This bears an eerie resemblance to the script of 2004-2006, when the Fed’s incremental approach led to the near-fatal mistake of condoning mounting excesses in financial markets and the real economy. After pushing the federal funds rate to a 45-year low of 1% following the collapse of the equity bubble of the early 2000s, the Fed delayed policy normalization for an inordinately long period. And when it finally began to raise the benchmark rate, it did so excruciatingly slowly.

In the 24 months from June 2004, the FOMC raised the federal funds rate from 1% to 5.25% in 17 increments of 25 basis points each. Meanwhile, housing and credit bubbles were rapidly expanding, fueling excessive household consumption, a sharp drop in personal savings, and a record current-account deficit – imbalances that set the stage for the meltdown that was soon to follow.

The Fed, of course, has absolved itself of any blame in setting up the US and the global economy for the Great Crisis. It was not monetary policy’s fault, argued both former Fed Chairmen Alan Greenspan and Ben Bernanke; if anything, they insisted, a lack of regulatory oversight was the culprit.

This argument has proved convincing in policy and political circles, leading officials to focus on a new approach centered on so-called macro-prudential tools, including capital requirements and leverage ratios, to curb excessive risk-taking by banks. While this approach has some merit, it is incomplete, as it fails to address the egregious mispricing of risk brought about by an overly accommodative monetary policy and the historically low interest rates that it generated. In this sense, the Fed’s incrementalism of 2004-2006 was a policy blunder of epic proportions.

The Fed seems poised to make a similar – and possibly even more serious – misstep in the current environment. For starters, given ongoing concerns about post-crisis vulnerabilities and deflation risk, today’s Fed seems likely to find any excuse to prolong its incremental normalization, taking a slower pace than it adopted a decade ago.

More important, the Fed’s $4.5 trillion balance sheet has since grown more than fivefold. Though the Fed has stopped purchasing new assets, it has shown no inclination to scale back its outsize holdings.

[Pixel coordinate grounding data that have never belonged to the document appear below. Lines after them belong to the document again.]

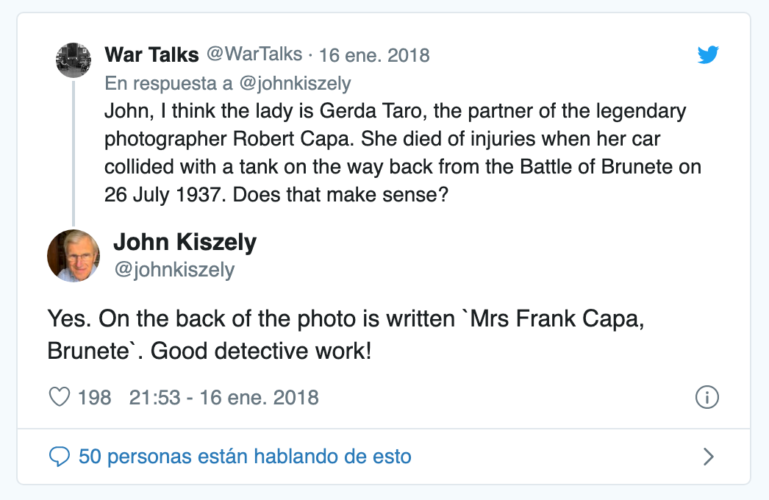Open John Kiszely's profile photo

[x=74, y=256]
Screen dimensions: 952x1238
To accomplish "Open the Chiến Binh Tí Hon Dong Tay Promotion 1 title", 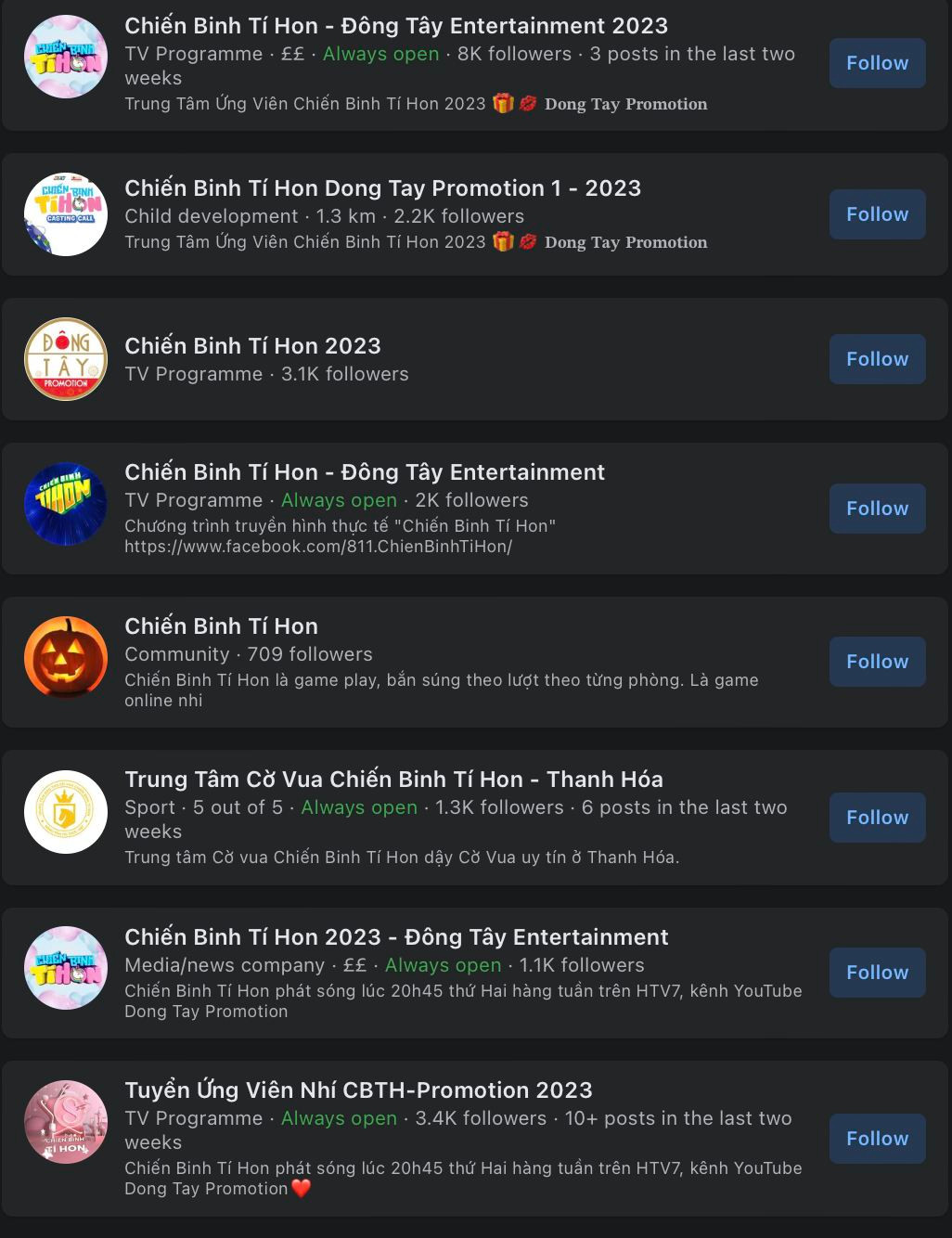I will (383, 188).
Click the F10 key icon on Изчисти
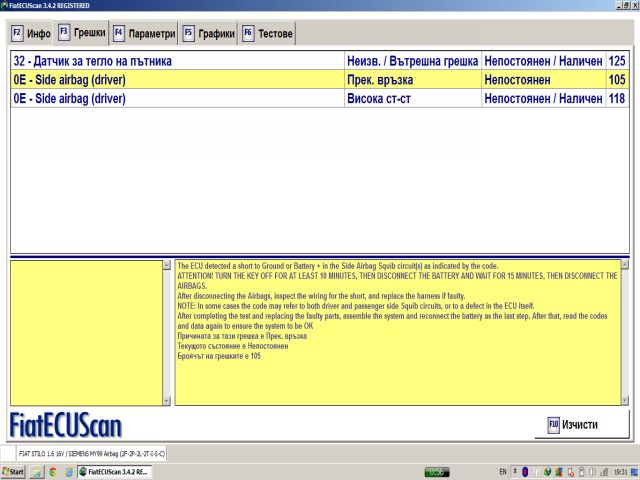The height and width of the screenshot is (480, 640). click(x=552, y=425)
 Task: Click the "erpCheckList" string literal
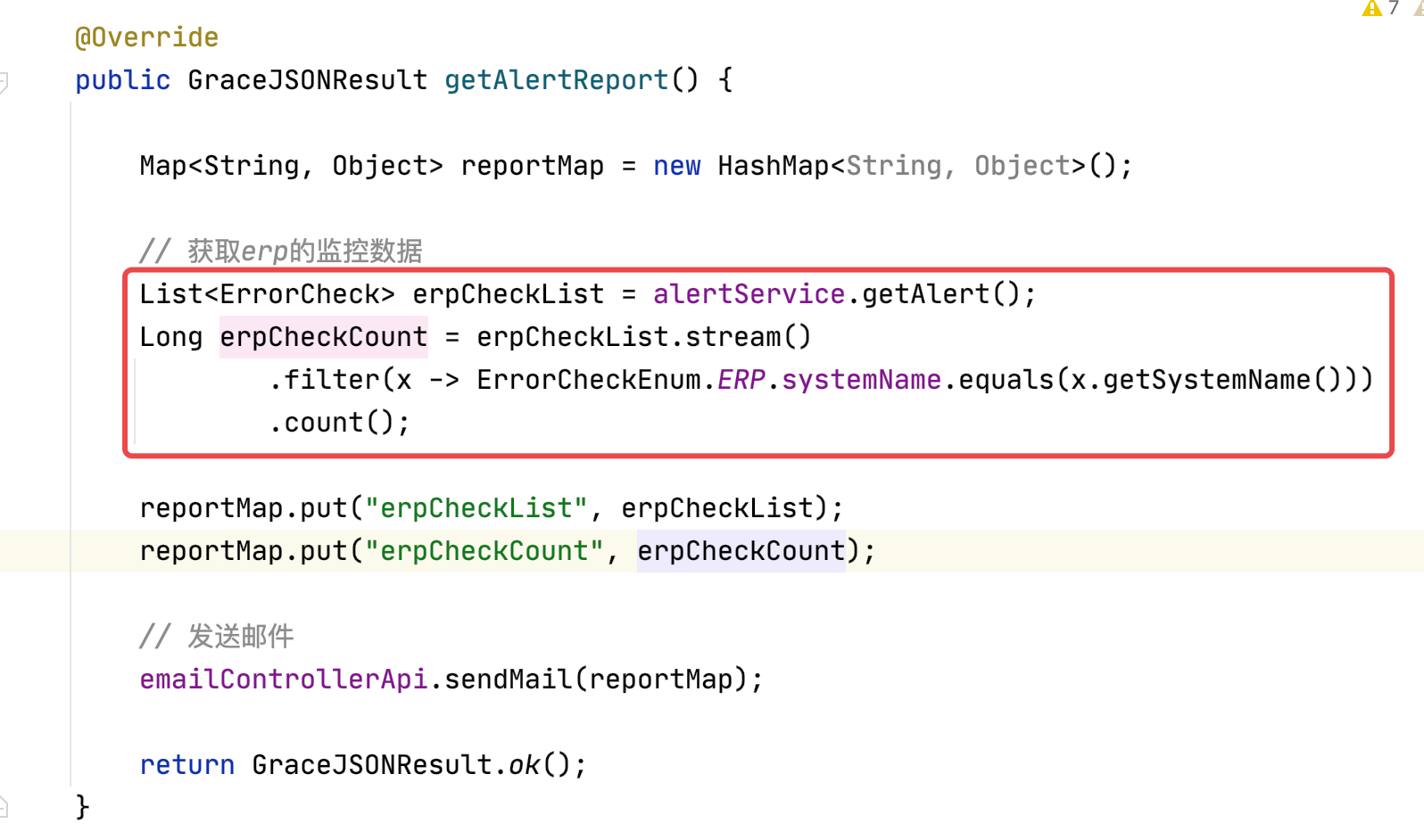(476, 508)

Meanwhile it has passed the quantitative-easing baton to the Bank of Japan and the European Central Bank, both of which will create even more liquidity at a time of record-low interest rates.

In these days of froth, the persistence of extraordinary policy accommodation in a financial system flooded with liquidity poses a great danger. Indeed, that could well be the lesson of recent equity- and currency-market volatility and, of course, plummeting oil prices. With so much dry kindling, it will not take much to spark the next conflagration.

Central banking has lost its way. Trapped in a post-crisis quagmire of zero interest rates and swollen balance sheets, the world’s major central banks do not have an effective strategy for regaining control over financial markets or the real economies that they are supposed to manage. Policy levers – both benchmark interest rates and central banks’ balance sheets – remain at their emergency settings, even though the emergency ended long ago.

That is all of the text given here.